◆ WORK ITEM
Please reproduce the following records exactly as they appear.

EXERCISE MATERIALS Start Marker

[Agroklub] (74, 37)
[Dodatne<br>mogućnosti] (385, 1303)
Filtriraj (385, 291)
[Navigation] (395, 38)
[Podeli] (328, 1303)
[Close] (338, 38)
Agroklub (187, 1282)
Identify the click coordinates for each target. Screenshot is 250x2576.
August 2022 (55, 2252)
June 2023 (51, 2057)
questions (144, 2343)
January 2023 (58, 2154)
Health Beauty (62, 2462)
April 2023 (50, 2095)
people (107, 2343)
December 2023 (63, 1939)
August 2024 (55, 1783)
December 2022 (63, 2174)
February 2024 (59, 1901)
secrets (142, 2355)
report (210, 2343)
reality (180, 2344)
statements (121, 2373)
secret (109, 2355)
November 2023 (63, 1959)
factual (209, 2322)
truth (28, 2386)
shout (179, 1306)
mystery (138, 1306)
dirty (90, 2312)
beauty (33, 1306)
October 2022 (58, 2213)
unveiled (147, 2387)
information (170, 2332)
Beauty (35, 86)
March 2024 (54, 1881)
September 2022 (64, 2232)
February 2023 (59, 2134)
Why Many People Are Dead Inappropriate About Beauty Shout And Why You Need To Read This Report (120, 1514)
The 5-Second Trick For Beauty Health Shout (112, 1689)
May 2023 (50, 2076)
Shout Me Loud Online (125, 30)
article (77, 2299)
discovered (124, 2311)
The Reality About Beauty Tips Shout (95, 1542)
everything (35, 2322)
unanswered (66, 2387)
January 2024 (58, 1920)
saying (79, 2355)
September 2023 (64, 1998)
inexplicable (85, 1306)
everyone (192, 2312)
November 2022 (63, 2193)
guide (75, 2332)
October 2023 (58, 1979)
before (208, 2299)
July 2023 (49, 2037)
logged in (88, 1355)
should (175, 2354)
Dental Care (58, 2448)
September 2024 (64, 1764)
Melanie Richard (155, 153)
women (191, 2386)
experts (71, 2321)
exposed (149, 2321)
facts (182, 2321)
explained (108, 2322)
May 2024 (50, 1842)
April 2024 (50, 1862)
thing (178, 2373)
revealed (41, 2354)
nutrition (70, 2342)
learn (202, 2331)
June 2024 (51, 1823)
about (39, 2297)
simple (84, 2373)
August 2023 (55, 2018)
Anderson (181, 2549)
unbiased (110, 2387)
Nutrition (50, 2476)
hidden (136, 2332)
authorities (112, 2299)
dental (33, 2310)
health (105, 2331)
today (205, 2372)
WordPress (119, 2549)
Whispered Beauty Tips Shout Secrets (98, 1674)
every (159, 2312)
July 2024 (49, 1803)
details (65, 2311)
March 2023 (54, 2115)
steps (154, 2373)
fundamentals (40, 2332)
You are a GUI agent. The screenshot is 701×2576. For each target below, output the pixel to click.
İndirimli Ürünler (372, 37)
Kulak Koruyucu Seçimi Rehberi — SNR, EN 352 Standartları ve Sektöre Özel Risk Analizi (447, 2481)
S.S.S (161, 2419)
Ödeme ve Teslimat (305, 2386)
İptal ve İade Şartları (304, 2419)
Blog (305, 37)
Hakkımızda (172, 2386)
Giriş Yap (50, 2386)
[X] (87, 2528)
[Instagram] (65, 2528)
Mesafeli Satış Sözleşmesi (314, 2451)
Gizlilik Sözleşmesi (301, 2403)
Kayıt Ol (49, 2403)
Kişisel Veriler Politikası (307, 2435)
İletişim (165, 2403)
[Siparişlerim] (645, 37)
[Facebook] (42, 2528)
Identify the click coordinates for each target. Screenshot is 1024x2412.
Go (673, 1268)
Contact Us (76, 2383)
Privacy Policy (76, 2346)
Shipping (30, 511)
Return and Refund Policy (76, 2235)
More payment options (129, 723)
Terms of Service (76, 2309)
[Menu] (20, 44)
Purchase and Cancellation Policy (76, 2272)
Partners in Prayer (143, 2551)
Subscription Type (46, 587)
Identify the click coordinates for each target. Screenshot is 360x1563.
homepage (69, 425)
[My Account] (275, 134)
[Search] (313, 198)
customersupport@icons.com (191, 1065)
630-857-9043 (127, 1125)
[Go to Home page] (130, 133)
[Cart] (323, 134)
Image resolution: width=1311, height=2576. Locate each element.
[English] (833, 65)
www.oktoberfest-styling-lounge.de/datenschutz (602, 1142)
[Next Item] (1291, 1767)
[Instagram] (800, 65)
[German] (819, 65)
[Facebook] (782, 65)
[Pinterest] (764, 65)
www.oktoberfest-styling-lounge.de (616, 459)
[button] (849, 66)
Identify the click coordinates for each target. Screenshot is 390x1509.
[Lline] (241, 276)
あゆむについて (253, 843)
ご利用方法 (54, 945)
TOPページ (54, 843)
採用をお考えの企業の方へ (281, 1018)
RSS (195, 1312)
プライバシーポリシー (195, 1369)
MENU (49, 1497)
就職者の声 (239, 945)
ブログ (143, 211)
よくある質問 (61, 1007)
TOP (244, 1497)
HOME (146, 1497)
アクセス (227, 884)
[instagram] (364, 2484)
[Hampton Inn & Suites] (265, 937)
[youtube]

EXERCISE MATERIALS End Marker

◆ FINISHED EXERCISE
[Agroklub] (74, 37)
[Dodatne<br>mogućnosti] (385, 1303)
Filtriraj (385, 291)
[Navigation] (395, 38)
[Podeli] (328, 1303)
[Close] (338, 38)
Agroklub (187, 1282)
Identify the click coordinates for each target. Screenshot is 250x2576.
August 2022 (55, 2252)
June 2023 (51, 2057)
questions (144, 2343)
January 2023 (58, 2154)
Health Beauty (62, 2462)
April 2023 (50, 2095)
people (107, 2343)
December 2023 (63, 1939)
August 2024 (55, 1783)
December 2022 (63, 2174)
February 2024 (59, 1901)
secrets (142, 2355)
report (210, 2343)
reality (180, 2344)
statements (121, 2373)
secret (109, 2355)
November 2023 (63, 1959)
factual (209, 2322)
truth (28, 2386)
shout (179, 1306)
mystery (138, 1306)
dirty (90, 2312)
beauty (33, 1306)
October 2022 (58, 2213)
unveiled (147, 2387)
information (170, 2332)
Beauty (35, 86)
March 2024 (54, 1881)
September 2022 (64, 2232)
February 2023 (59, 2134)
Why Many People Are Dead Inappropriate About Beauty Shout And Why You Need To Read This Report (120, 1514)
The 5-Second Trick For Beauty Health Shout (112, 1689)
May 2023 (50, 2076)
Shout Me Loud Online (125, 30)
article (77, 2299)
discovered (124, 2311)
The Reality About Beauty Tips Shout (95, 1542)
everything (35, 2322)
unanswered (66, 2387)
January 2024 (58, 1920)
saying (79, 2355)
September 2023 (64, 1998)
inexplicable (85, 1306)
everyone (192, 2312)
November 2022 (63, 2193)
guide (75, 2332)
October 2023 (58, 1979)
before (208, 2299)
July 2023 (49, 2037)
logged in (88, 1355)
should (175, 2354)
Dental Care (58, 2448)
September 2024 (64, 1764)
Melanie Richard (155, 153)
women (191, 2386)
experts (71, 2321)
exposed (149, 2321)
facts (182, 2321)
explained (108, 2322)
May 2024 (50, 1842)
April 2024 (50, 1862)
thing (178, 2373)
revealed (41, 2354)
nutrition (70, 2342)
learn (202, 2331)
June 2024 (51, 1823)
about (39, 2297)
simple (84, 2373)
August 2023 (55, 2018)
Anderson (181, 2549)
unbiased (110, 2387)
Nutrition (50, 2476)
hidden (136, 2332)
authorities (112, 2299)
dental (33, 2310)
health (105, 2331)
today (205, 2372)
WordPress (119, 2549)
Whispered Beauty Tips Shout Secrets (98, 1674)
every (159, 2312)
July 2024 (49, 1803)
details (65, 2311)
March 2023 (54, 2115)
steps (154, 2373)
fundamentals (40, 2332)
You are a GUI agent. The screenshot is 701×2576. For each target below, output the pixel to click.
İndirimli Ürünler (372, 37)
Kulak Koruyucu Seçimi Rehberi — SNR, EN 352 Standartları ve Sektöre Özel Risk Analizi (447, 2481)
S.S.S (161, 2419)
Ödeme ve Teslimat (305, 2386)
İptal ve İade Şartları (304, 2419)
Blog (305, 37)
Hakkımızda (172, 2386)
Giriş Yap (50, 2386)
[X] (87, 2528)
[Instagram] (65, 2528)
Mesafeli Satış Sözleşmesi (314, 2451)
Gizlilik Sözleşmesi (301, 2403)
Kayıt Ol (49, 2403)
Kişisel Veriler Politikası (307, 2435)
İletişim (165, 2403)
[Siparişlerim] (645, 37)
[Facebook] (42, 2528)
Identify the click coordinates for each target. Screenshot is 1024x2412.
Go (673, 1268)
Contact Us (76, 2383)
Privacy Policy (76, 2346)
Shipping (30, 511)
Return and Refund Policy (76, 2235)
More payment options (129, 723)
Terms of Service (76, 2309)
[Menu] (20, 44)
Purchase and Cancellation Policy (76, 2272)
Partners in Prayer (143, 2551)
Subscription Type (46, 587)
Identify the click coordinates for each target. Screenshot is 360x1563.
homepage (69, 425)
[My Account] (275, 134)
[Search] (313, 198)
customersupport@icons.com (191, 1065)
630-857-9043 (127, 1125)
[Go to Home page] (130, 133)
[Cart] (323, 134)
Image resolution: width=1311, height=2576. Locate each element.
[English] (833, 65)
www.oktoberfest-styling-lounge.de/datenschutz (602, 1142)
[Next Item] (1291, 1767)
[Instagram] (800, 65)
[German] (819, 65)
[Facebook] (782, 65)
[Pinterest] (764, 65)
www.oktoberfest-styling-lounge.de (616, 459)
[button] (849, 66)
Identify the click coordinates for each target. Screenshot is 390x1509.
[Lline] (241, 276)
あゆむについて (253, 843)
ご利用方法 (54, 945)
TOPページ (54, 843)
採用をお考えの企業の方へ (281, 1018)
RSS (195, 1312)
プライバシーポリシー (195, 1369)
MENU (49, 1497)
就職者の声 (239, 945)
ブログ (143, 211)
よくある質問 (61, 1007)
TOP (244, 1497)
HOME (146, 1497)
アクセス (227, 884)
[instagram] (364, 2484)
[Hampton Inn & Suites] (265, 937)
[youtube]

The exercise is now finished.